“很难吗?”
崔斯特看着格雷福斯问道。
“很难!”
格雷福斯皱着眉回答道。
那位厄运小姐在几个月前推翻了普朗克的统治后,对下面进行了一遍大清洗。
虽然他是本地人,混迹了这么些年,多多少少有些人脉在这里,但这些人脉里绝大多数都属于普朗克那一派。
在现如今的比尔吉沃特,他的熟人们被统称为‘旧派,而厄运小姐手底下这批人则属于‘新派。
在普朗克‘失踪后,旧派失去了领头羊,算是默认了厄运小姐的统治地位。
这两者之间虽然不至于见面就互砍,但你也不能指望着他们直接相亲相爱起来。
两个派别之间存在的鸿沟,比吉沃特大海沟还要深。
“三万银蛇币!”
崔斯特手指间夹着一张卡牌,在他说出金额时,卡牌上被夹出了一道褶皱。
“我来试试正常渠道,如果不行,就得靠你了。
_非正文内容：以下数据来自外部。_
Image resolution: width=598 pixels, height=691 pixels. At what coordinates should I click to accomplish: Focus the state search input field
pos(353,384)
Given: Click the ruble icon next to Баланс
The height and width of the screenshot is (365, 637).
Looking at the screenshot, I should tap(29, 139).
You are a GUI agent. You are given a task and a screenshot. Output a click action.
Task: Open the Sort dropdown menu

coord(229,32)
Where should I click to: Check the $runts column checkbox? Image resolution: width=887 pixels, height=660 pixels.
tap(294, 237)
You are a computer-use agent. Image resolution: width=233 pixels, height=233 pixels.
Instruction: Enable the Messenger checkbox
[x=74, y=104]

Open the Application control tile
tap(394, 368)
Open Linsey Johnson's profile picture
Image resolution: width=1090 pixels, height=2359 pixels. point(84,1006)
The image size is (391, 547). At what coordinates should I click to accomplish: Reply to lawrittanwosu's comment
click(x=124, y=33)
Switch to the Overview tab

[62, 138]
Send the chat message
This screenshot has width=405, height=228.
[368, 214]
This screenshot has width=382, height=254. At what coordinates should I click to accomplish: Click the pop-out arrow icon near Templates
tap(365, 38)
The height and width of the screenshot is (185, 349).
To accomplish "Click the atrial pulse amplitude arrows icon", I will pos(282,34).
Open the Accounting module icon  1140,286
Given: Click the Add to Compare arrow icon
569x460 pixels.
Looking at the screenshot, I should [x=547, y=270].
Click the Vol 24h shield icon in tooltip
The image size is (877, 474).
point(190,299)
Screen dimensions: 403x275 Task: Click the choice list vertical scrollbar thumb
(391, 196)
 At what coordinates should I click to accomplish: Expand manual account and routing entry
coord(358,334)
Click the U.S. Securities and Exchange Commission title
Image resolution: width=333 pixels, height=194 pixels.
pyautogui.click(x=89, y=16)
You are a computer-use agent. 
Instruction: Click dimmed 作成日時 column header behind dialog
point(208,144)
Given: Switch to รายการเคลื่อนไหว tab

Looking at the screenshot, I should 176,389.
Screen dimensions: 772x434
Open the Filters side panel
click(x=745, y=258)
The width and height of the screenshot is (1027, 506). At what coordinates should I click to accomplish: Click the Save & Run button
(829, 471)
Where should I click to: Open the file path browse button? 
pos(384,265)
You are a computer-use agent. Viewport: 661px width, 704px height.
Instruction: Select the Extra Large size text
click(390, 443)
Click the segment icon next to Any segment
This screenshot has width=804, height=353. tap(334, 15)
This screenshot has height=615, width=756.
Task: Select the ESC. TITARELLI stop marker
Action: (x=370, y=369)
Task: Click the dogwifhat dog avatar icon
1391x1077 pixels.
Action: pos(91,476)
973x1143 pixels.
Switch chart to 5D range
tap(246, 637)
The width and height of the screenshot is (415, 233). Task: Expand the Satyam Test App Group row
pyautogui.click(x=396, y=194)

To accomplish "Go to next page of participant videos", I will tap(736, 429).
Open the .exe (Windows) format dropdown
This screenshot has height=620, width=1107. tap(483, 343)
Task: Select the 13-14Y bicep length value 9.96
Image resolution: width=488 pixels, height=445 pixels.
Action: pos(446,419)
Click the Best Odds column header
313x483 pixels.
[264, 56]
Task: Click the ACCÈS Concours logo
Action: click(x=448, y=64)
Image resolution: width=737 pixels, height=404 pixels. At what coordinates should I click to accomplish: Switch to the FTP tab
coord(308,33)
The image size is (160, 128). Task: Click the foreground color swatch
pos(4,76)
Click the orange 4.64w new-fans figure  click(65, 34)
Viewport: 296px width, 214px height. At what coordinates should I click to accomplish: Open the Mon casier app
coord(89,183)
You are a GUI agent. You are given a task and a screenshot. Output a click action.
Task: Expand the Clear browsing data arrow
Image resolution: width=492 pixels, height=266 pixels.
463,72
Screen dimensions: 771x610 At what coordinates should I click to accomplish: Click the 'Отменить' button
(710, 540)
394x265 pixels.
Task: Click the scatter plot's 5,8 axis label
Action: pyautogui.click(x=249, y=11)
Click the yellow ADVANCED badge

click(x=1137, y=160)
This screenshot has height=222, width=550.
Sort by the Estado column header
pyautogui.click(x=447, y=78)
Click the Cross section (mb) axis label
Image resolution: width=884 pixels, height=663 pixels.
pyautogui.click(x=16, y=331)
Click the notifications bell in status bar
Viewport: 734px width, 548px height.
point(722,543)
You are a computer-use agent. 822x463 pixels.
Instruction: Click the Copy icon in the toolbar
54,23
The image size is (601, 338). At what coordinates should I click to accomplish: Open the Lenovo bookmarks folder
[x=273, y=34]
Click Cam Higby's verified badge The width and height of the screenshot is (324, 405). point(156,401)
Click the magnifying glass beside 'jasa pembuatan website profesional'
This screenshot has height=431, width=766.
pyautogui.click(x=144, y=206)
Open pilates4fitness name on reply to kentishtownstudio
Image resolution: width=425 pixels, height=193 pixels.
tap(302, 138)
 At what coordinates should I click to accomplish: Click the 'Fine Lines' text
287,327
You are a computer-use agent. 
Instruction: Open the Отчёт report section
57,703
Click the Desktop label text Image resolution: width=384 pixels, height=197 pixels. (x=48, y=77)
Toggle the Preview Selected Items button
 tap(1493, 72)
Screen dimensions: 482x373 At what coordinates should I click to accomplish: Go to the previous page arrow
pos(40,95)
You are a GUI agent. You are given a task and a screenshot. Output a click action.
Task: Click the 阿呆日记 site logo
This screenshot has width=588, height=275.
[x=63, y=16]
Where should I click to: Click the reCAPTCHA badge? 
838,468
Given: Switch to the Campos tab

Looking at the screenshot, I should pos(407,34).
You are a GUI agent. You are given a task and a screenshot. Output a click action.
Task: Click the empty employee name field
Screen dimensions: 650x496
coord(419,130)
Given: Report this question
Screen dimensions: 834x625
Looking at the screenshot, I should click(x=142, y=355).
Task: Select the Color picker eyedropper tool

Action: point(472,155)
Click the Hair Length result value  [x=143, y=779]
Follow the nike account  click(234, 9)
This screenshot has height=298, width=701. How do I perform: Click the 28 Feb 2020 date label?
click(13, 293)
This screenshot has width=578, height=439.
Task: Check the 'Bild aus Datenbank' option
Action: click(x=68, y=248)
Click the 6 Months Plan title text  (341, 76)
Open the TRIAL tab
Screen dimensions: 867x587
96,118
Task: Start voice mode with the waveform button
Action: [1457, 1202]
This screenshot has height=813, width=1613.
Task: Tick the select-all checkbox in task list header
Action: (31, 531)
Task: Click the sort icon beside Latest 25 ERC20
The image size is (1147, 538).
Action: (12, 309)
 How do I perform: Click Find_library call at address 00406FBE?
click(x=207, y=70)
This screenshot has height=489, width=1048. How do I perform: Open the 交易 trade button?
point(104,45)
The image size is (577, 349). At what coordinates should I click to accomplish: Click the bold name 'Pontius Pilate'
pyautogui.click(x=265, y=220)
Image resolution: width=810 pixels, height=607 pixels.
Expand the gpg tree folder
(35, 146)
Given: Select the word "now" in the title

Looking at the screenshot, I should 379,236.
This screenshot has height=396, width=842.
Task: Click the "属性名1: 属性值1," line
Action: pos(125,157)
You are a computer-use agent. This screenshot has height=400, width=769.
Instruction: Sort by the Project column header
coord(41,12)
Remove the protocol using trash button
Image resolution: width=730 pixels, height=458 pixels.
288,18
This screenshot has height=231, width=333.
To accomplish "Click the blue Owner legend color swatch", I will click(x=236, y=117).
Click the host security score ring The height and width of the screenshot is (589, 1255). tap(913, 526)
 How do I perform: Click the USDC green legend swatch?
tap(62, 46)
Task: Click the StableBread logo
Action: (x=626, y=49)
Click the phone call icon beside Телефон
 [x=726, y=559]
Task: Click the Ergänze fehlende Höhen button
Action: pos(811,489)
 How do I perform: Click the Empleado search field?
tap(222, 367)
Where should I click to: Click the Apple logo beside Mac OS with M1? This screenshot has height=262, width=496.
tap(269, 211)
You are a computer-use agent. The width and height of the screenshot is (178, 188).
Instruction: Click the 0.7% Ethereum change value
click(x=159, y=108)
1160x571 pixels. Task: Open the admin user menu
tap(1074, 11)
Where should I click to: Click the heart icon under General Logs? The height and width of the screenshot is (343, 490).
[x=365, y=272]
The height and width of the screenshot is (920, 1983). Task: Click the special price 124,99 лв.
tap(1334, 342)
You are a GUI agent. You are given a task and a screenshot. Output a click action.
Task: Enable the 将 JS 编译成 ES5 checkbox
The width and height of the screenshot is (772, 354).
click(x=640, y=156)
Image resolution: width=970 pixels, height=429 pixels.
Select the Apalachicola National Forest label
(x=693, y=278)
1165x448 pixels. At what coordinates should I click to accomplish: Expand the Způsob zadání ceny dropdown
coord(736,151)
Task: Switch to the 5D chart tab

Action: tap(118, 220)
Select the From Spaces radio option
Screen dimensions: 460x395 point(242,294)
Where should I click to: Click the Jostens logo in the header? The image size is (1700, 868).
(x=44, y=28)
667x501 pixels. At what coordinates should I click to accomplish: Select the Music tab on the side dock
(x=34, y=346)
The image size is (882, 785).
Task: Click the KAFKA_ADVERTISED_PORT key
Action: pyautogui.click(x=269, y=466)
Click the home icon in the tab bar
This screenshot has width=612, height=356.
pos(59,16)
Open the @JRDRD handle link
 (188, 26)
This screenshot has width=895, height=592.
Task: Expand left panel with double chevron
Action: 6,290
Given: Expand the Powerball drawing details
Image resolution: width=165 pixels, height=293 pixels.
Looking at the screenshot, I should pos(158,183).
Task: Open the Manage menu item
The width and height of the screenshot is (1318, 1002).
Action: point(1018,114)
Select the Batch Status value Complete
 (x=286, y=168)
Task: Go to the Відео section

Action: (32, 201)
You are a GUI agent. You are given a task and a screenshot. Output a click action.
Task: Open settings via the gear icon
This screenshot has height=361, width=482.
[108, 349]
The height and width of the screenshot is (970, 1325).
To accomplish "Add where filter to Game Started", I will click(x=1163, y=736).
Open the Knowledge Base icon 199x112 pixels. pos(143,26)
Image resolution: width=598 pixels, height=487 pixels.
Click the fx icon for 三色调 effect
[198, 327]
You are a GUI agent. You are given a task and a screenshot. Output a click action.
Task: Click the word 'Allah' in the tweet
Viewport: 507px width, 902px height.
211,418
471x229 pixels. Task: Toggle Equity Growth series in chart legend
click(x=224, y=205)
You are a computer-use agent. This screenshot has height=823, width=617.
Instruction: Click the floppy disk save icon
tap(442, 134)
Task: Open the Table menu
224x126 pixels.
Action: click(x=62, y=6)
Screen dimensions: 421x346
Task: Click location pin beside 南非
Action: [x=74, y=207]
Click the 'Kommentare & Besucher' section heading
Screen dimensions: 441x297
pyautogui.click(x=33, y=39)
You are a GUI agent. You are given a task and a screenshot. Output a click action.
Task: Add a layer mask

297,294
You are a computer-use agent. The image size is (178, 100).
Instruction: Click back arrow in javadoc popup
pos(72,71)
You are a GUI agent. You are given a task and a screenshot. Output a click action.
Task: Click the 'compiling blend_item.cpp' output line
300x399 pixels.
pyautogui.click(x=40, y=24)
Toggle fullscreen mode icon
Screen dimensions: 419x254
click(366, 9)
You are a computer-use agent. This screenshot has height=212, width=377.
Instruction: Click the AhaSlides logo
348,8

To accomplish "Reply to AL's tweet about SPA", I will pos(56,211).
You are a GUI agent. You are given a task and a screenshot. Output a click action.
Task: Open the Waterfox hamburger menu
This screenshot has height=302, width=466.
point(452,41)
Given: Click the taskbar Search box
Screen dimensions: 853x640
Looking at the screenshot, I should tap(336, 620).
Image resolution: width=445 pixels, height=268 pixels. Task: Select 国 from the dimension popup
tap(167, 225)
”
格雷福斯看着崔斯特手指间的卡牌道。
“这金额足够我们冒一趟险!”
崔斯特没有拒绝,他的卡牌魔法能让他诡异地出现在其他人无法抵达的位置。
制定好了方案。
格雷福斯站起来,在酒馆里扫过一圈。
在比尔吉沃特想要识别一个人的归属很简单——看纹身。
大部分海盗团有自己的专属图案;
鱼贩们则会在自己的身体上纹上他们信奉的海神。
至于比尔吉沃特的第三大群体芭茹人则更好分辨,他们那特殊的纹身就像是黑夜里的明灯。
酒馆里人很多,且大部分是职业海盗。
对于这群人来说,他们的生活无非就是两件事,抢劫和找乐子;
而乐子无非是酒和女人。
在比尔吉沃特开一间酒馆,只要你的酒不是太难喝,这群热情的海盗都不会让你赔本。
因为他们根本品不出来酒的好坏,他们只是享受这种放纵的氛围。
格雷福斯很快就在人群里找到了自己的目标。
或许在‘约德尔人面前,他的表现有些跌份儿,但在他的场子里,他就是真正的男人。
法外狂徒的名号,可不是他自己给自己加的,而是那些同行们给予他的肯定!
一个秃头壮汉正搂着一个女人,在角落的卡座里互诉衷肠。
这种画面在比尔吉沃特的酒馆里很常见,并不是他们舍不得开房钱,而是房间里没有这种热闹的气氛。
酒精和喧嚣对于某些人来说,就是最好的助兴药。
格雷福斯没有去看女人,而是盯着壮汉身上搜寻。
壮汉的胳膊位置纹了一个‘爱心的图案。
这种图案要是放在几个月前,谁纹了它谁就得做好被同行们嘲笑起哄的心理准备。
但当前一任海盗之王被人一脚踹下去后,这个图案成为了比尔吉沃特最强势的符号。
“我去试试。”
格雷福斯对崔斯特打了声招呼,而后端起一杯朗姆酒朝着壮汉走了过去。
“砰!”
酒杯碰撞桌面,这是在礼貌地提醒壮汉,有人来了。
急促且压抑地喘息声暂停了几秒钟,壮汉转过头看着面前的陌生人。